Íñigo García

Personal information
- Full name: Íñigo García Gómez
- Date of birth: 21 December 2004 (age 20)
- Place of birth: Madrid, Spain
- Position: Midfielder

Team information
- Current team: Unión Adarve

Youth career
- 2012–2018: Pozuelo de Alarcón
- 2018–2022: Unión Adarve
- 2022–2023: Alcorcón

Senior career*
- Years: Team / Apps / (Gls)
- 2023–2025: Alcorcón B / 43 / (2)
- 2023–2024: Alcorcón / 1 / (0)
- 2025–: Unión Adarve / 10 / (0)

= Íñigo García (footballer) =

Spanish footballer

Íñigo García Gómez (born 21 December 2004) is a Spanish footballer who plays mainly as a midfielder for Tercera Federación club Unión Adarve.

==Career==
García played for the youth sides of CF Pozuelo de Alarcón and AD Unión Adarve before joining AD Alcorcón's youth categories in 2022. He made his senior debut with the latter's reserves on 11 March 2023, starting in a 2–2 Segunda Federación home draw against Gimnástica Segoviana CF.

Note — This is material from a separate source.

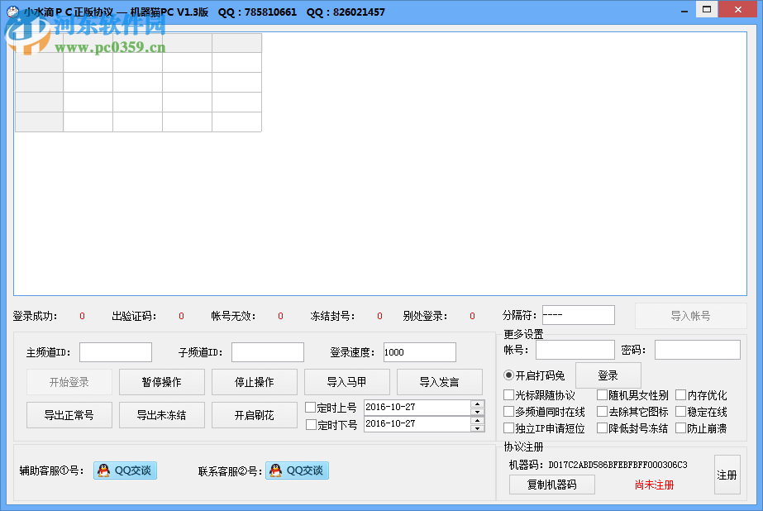Click 复制机器码 to copy machine code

García scored his first senior goal on 14 May 2023, netting the B's opener in a 1–1 home draw against CF Villanovense, as his side were already relegated. He made his first team debut on 1 November, starting in a 1–0 away win over CDA Navalcarnero, for the season's Copa del Rey.

García's professional debut occurred on 5 November 2023, as he came on as a second-half substitute for Yan Eteki in a 3–1 Segunda División home win over Racing de Santander.